What is required »
Below are the records; count how many of their lines contain the word "toolbar" and give that number only.

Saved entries
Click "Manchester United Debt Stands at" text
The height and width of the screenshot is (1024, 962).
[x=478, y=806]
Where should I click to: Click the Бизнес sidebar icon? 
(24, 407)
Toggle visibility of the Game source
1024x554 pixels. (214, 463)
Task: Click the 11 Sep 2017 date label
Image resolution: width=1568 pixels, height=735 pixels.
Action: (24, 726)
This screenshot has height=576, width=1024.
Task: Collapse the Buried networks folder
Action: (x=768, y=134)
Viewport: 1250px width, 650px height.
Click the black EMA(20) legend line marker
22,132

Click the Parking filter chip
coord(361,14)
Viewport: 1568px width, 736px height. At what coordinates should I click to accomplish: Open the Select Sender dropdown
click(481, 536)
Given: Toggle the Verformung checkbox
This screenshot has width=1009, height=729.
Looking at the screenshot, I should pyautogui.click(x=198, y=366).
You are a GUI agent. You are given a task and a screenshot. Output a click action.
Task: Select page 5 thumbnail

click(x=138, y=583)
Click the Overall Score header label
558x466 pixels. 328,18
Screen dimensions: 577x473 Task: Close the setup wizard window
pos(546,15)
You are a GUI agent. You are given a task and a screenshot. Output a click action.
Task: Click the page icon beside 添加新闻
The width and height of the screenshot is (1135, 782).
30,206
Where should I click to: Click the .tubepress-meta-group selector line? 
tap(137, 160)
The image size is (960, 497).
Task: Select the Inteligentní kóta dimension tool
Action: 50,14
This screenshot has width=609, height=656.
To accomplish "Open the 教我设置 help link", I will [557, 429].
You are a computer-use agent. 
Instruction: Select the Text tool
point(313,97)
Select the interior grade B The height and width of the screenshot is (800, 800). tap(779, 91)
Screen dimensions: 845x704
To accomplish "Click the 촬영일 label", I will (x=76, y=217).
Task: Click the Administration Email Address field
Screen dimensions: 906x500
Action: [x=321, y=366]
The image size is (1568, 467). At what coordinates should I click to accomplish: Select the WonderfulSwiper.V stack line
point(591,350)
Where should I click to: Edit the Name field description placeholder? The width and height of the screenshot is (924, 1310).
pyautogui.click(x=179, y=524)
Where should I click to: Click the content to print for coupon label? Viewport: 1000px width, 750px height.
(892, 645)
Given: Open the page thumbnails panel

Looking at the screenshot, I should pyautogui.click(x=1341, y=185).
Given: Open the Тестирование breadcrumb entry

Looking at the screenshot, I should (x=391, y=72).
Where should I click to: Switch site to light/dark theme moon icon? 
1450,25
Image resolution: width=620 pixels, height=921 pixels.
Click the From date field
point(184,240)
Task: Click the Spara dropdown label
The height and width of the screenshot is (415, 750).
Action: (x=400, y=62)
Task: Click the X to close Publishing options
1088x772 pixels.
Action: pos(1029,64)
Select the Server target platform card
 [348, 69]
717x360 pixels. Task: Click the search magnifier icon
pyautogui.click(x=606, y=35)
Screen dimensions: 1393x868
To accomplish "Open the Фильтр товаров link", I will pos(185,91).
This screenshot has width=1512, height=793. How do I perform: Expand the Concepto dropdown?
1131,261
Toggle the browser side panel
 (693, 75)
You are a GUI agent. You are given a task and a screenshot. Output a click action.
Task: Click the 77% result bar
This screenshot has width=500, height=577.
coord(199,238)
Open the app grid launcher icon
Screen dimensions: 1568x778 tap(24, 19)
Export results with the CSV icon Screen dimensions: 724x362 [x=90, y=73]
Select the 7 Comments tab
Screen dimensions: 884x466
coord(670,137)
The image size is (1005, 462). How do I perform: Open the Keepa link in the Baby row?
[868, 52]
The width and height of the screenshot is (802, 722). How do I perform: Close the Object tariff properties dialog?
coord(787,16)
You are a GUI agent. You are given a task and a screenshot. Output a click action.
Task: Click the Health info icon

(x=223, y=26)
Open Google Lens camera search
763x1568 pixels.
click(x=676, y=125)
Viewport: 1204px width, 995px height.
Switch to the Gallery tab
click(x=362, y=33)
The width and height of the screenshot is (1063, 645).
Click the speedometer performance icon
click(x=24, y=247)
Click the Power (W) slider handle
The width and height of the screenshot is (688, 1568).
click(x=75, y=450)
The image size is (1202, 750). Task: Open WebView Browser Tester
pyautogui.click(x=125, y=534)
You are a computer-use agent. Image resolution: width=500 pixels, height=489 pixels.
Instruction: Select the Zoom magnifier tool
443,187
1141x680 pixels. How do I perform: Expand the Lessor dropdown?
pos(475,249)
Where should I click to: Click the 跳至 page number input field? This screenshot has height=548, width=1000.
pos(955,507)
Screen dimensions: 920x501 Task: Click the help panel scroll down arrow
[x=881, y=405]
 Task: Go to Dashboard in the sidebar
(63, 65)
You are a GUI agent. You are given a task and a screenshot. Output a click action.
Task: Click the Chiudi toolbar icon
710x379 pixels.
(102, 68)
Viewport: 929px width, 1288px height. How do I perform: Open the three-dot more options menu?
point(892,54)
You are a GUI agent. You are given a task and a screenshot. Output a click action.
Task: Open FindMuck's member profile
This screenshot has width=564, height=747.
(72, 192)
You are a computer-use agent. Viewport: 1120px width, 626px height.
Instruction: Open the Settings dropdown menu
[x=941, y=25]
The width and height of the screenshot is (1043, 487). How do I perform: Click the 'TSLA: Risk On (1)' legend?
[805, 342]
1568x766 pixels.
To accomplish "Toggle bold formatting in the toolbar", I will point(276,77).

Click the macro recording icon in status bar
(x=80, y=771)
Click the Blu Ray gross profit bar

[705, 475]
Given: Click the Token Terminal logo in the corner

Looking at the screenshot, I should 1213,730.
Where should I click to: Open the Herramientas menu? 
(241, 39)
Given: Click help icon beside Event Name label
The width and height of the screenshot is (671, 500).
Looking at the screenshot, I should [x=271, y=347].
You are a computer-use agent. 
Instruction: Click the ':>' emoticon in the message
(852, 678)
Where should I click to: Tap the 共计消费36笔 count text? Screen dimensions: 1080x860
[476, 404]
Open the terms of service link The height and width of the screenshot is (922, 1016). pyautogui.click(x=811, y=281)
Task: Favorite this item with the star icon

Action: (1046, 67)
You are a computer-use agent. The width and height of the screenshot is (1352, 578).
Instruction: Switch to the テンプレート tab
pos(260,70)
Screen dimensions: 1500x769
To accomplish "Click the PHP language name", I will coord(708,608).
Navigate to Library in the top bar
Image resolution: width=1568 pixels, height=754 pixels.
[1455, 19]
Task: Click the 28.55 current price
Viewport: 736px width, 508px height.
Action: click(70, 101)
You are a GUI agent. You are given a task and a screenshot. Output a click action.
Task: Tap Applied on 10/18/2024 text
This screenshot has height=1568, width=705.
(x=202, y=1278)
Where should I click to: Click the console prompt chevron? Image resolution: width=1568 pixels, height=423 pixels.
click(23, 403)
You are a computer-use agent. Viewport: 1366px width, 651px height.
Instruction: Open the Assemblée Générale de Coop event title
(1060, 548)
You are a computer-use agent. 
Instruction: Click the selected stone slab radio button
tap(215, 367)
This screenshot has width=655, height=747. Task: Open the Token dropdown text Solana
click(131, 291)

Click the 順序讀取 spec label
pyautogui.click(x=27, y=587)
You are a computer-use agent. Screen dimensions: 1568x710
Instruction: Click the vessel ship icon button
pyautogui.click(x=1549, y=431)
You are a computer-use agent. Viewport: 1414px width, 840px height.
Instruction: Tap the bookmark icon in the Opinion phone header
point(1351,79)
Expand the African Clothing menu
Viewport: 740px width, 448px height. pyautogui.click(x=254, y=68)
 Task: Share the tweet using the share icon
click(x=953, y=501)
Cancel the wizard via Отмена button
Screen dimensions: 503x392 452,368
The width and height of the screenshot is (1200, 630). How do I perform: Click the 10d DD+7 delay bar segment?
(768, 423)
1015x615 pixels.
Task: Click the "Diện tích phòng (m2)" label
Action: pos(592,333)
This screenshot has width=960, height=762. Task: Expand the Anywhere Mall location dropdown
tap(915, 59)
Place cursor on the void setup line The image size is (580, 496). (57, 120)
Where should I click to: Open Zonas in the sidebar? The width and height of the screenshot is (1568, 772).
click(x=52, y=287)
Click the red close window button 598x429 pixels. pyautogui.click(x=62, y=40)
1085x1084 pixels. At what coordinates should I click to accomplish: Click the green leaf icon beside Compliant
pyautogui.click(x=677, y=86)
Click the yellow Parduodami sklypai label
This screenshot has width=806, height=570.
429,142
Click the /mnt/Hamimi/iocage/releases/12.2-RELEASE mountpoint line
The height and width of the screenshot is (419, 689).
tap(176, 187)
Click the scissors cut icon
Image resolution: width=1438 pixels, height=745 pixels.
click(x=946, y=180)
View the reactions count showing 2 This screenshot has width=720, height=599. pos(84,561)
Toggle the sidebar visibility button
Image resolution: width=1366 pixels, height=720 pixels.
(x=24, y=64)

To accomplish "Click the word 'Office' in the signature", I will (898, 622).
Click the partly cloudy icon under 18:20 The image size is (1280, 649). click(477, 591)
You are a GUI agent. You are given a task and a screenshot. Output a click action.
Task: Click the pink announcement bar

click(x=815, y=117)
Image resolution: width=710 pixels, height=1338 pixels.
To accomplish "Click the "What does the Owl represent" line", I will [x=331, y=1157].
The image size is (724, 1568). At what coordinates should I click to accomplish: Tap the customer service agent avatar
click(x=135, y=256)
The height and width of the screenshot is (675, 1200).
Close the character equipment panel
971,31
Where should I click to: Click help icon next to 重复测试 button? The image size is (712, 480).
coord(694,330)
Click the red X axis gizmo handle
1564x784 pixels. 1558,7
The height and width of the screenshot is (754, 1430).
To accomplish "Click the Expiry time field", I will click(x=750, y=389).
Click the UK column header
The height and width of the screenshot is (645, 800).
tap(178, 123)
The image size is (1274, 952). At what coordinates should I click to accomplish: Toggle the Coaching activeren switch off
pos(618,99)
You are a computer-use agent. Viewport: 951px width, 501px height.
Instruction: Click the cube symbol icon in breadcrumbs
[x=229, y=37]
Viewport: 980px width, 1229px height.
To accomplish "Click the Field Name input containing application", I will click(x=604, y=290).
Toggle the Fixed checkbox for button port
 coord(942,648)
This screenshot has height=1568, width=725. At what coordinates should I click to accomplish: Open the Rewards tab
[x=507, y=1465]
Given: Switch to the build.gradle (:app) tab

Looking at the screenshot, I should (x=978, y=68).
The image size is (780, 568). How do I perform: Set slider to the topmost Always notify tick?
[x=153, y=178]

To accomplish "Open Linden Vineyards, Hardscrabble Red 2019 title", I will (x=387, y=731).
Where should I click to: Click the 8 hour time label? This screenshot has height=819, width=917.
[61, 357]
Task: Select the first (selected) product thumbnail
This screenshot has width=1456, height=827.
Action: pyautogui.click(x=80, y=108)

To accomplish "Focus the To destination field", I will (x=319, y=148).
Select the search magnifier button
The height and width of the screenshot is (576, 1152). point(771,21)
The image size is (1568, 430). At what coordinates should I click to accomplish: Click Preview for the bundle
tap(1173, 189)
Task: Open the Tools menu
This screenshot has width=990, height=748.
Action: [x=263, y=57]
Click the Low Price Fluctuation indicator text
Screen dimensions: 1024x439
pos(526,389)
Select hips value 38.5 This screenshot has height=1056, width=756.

Output below »
2